Given problem 1 =>
State how many lines of the records contain the string "agent", matching case exactly, and give only that number.

RTX Series: RTX 2000+, RTX 3000+, RTX 4000+ (CC 7.5-8.9)
GTX Series: GTX 1050+ (CC 6.1+)
Quadro/Tesla: Most modern professional GPUs
Data Center: A100, H100, V100 series

Configuration

Environment Variables

# CUDA installation path (auto-detected)
export CUDA_PATH="/usr/local/cuda"

# Enable additional logging
export DOTCOMPUTE_CUDA_VERBOSE=1

# Force specific GPU device
export CUDA_VISIBLE_DEVICES=0

Compilation Options

var options = new CompilationOptions
{
    OptimizationLevel = OptimizationLevel.O3, // Maximum optimization
    EnableDebugInfo = false, // Disable for production
    TargetArchitecture = "compute_75", // Target specific CC
    CustomOptions = new[] { "--use_fast_math" }
};

var kernel = await accelerator.CompileKernelAsync(definition, options);

Troubleshooting

Common Issues

GPU Not Detected

Check Driver: Verify NVIDIA drivers are installed and up-to-date
CUDA Toolkit: Ensure CUDA Toolkit is properly installed
System Path: Verify CUDA binaries are in system PATH
Compute Mode: Check GPU is not in prohibited compute mode

Compilation Failures

Kernel Source: Validate OpenCL C/CUDA C syntax
Include Paths: Ensure CUDA headers are accessible
Compute Capability: Match target architecture to GPU capabilities
Memory Limits: Check kernel doesn't exceed resource limits

Performance Issues

Memory Bandwidth: Optimize memory access patterns
Occupancy: Balance threads per block with resource usage
Data Transfer: Minimize host-device memory copies
Kernel Launch: Reduce kernel launch overhead with batching

Debug Tools

// Enable detailed CUDA logging
var logger = LoggerFactory.Create(builder => 
    builder.AddConsole().SetMinimumLevel(LogLevel.Trace));

// Get detailed GPU information
var info = await accelerator.GetDeviceInfoAsync();
Console.WriteLine($"GPU: {info.Name}, Memory: {info.TotalMemory / (1024*1024*1024)}GB");

// Profile kernel execution
var stopwatch = Stopwatch.StartNew();
await kernel.ExecuteAsync(parameters);
await accelerator.SynchronizeAsync();
stopwatch.Stop();
Console.WriteLine($"Kernel time: {stopwatch.ElapsedMilliseconds}ms");

Advanced Features

Multi-GPU Programming

// Enumerate all available GPUs
var devices = await CudaAccelerator.GetAvailableDevicesAsync();

// Create accelerators for each GPU
var accelerators = new List<CudaAccelerator>();
foreach (var device in devices)

Entries on target coordinates:
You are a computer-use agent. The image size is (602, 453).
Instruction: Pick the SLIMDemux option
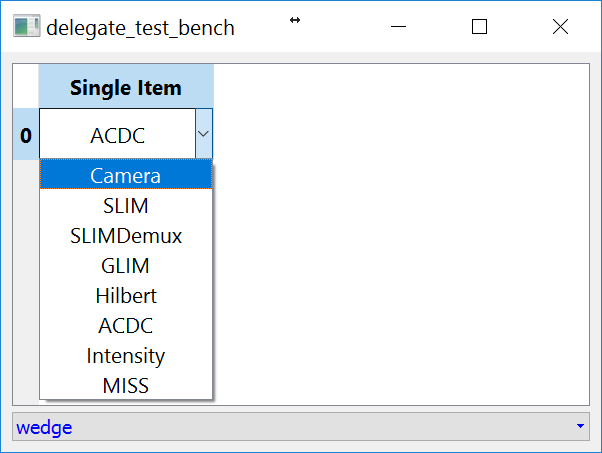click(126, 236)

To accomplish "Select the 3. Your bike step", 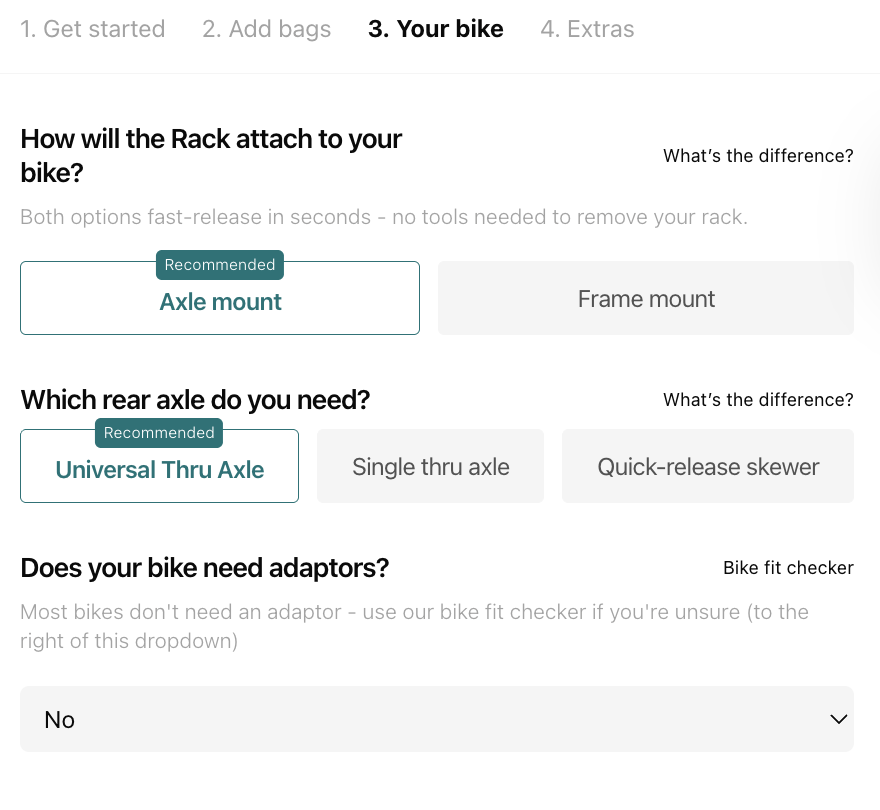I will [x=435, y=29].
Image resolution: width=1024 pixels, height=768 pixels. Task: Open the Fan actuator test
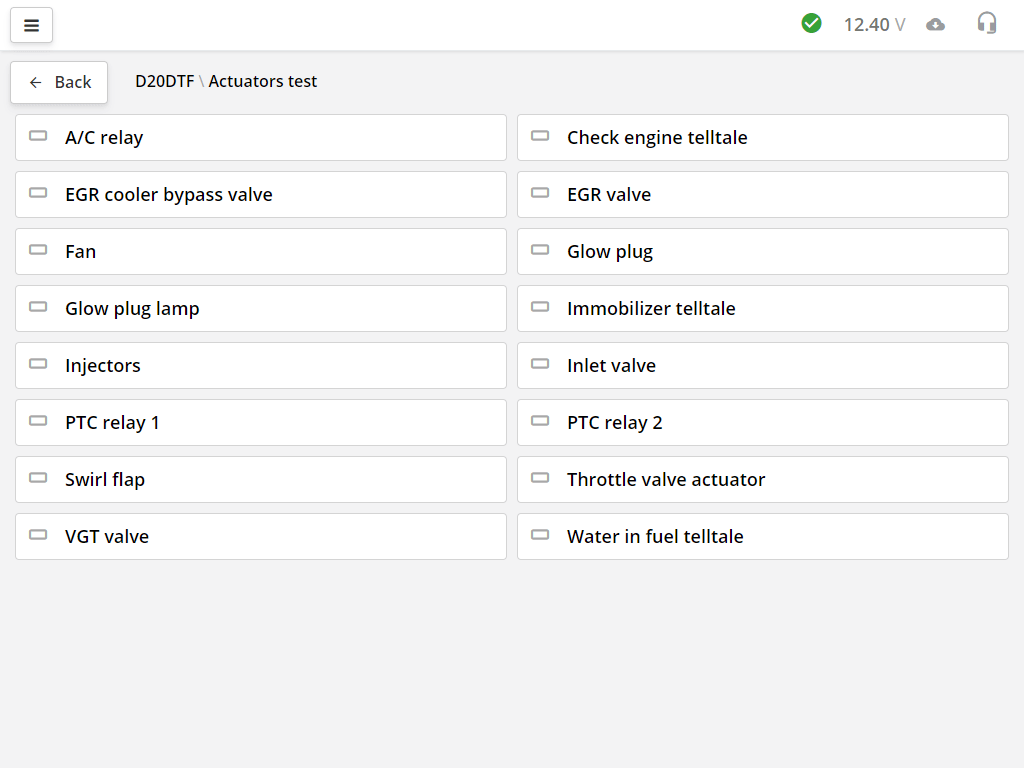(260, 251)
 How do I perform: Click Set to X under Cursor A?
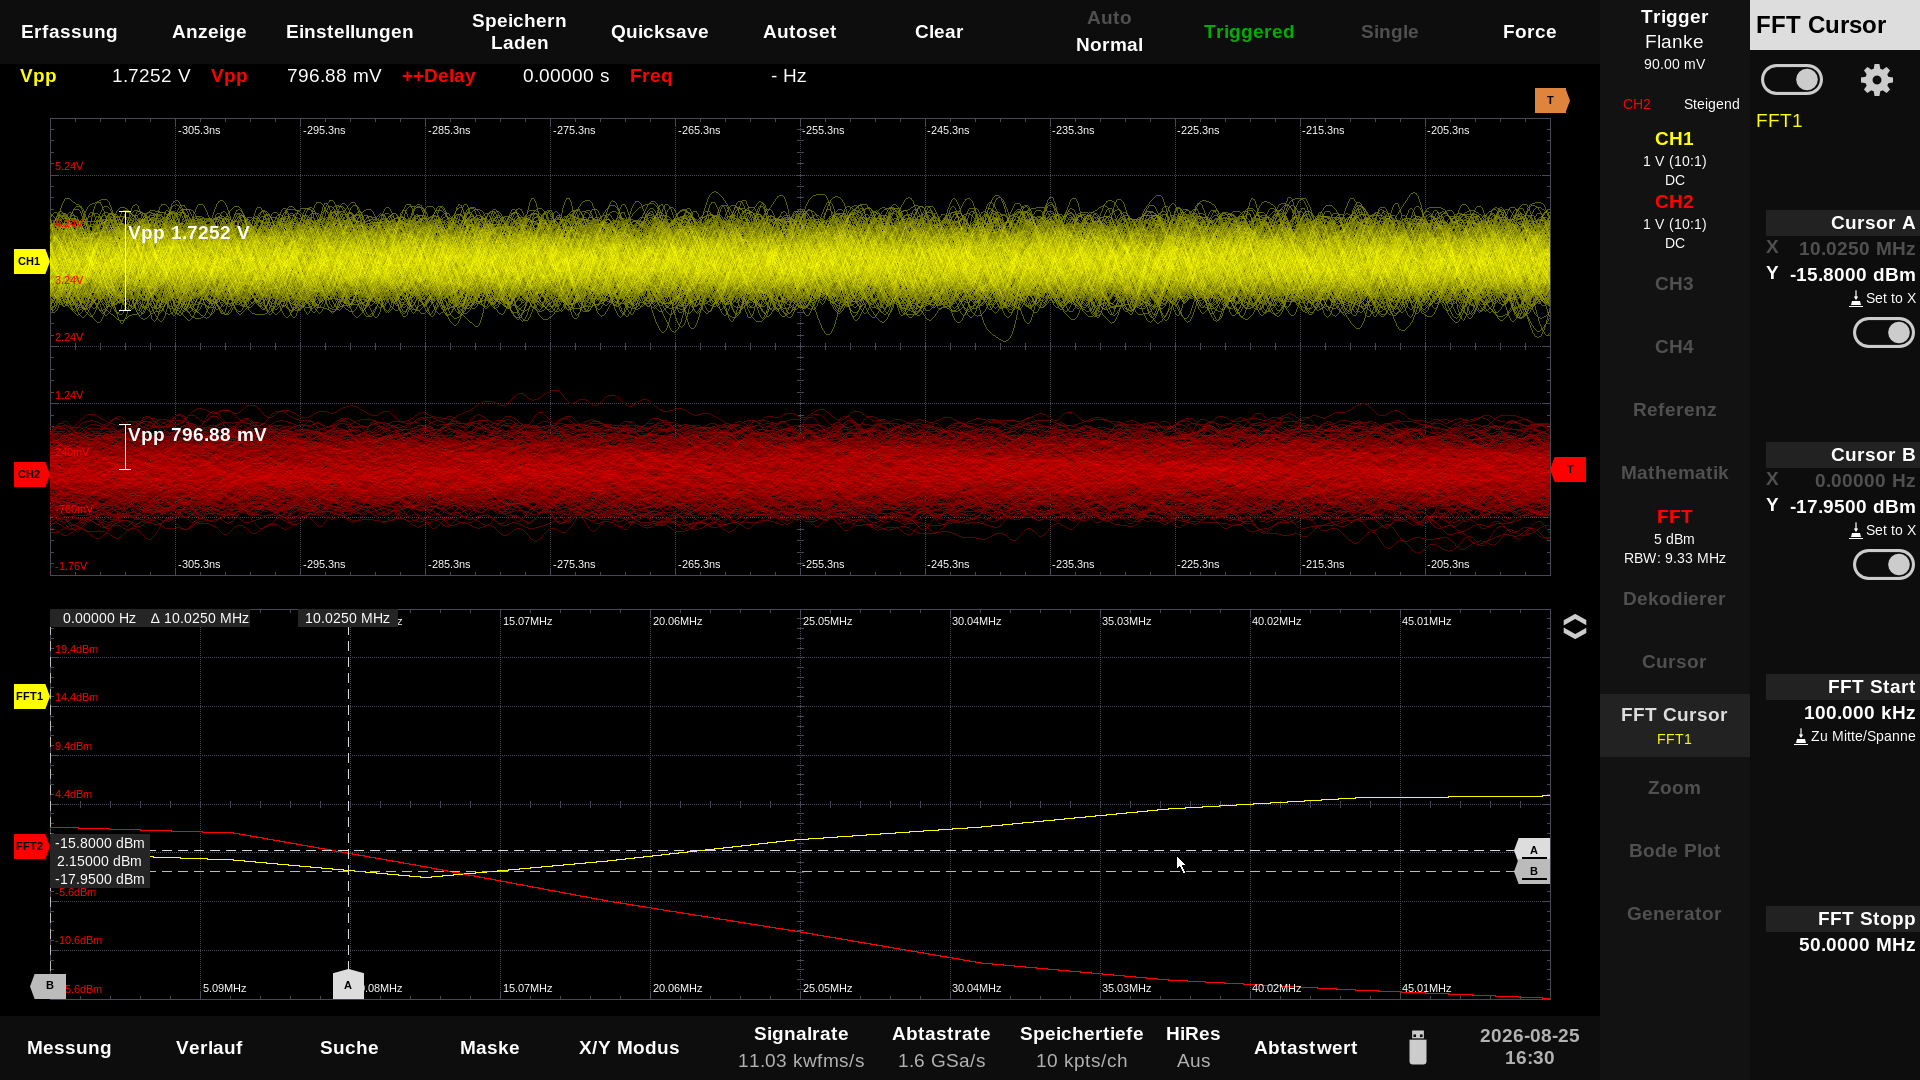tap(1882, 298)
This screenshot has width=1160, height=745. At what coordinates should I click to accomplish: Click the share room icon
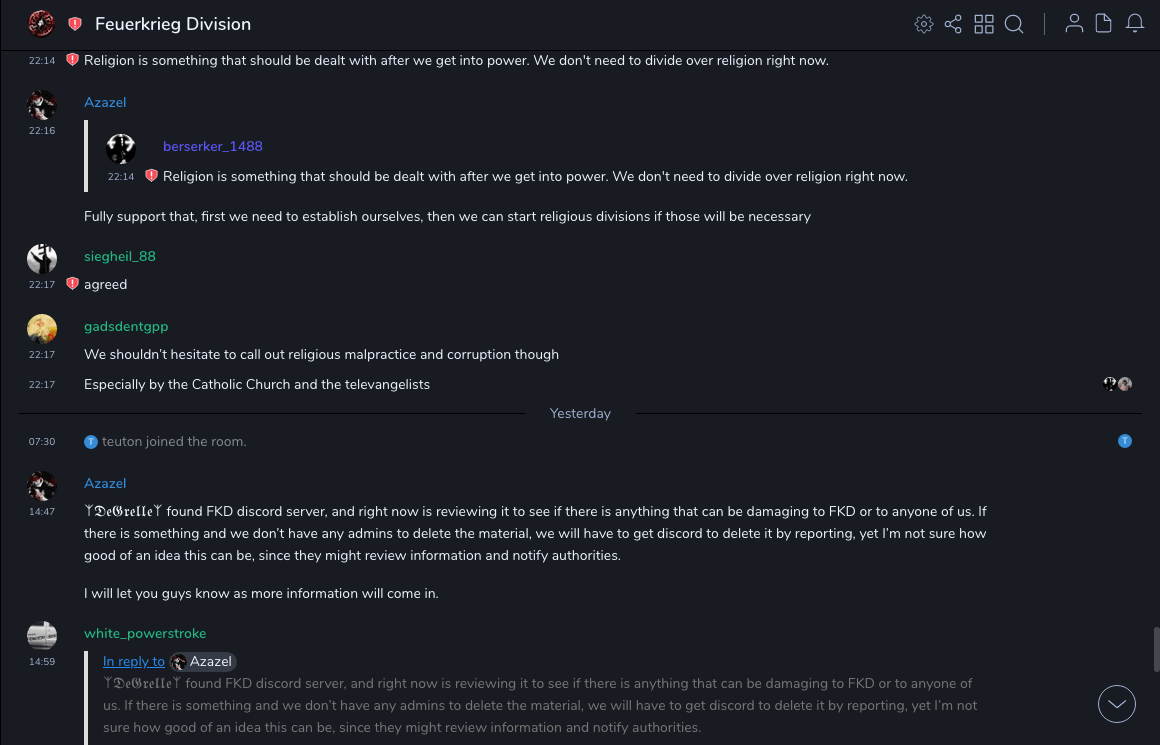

==

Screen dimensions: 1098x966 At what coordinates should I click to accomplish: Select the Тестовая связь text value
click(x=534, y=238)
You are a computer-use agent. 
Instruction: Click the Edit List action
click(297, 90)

Given problem 2 =>
Echo the part of the CUDA guide starting at "Quadro/Tesla: Most modern" and ending at "installation path (auto-detected)", with no changes.

Written solution 1 =>
2

Written solution 2 =>
Quadro/Tesla: Most modern professional GPUs
Data Center: A100, H100, V100 series

Configuration

Environment Variables

# CUDA installation path (auto-detected)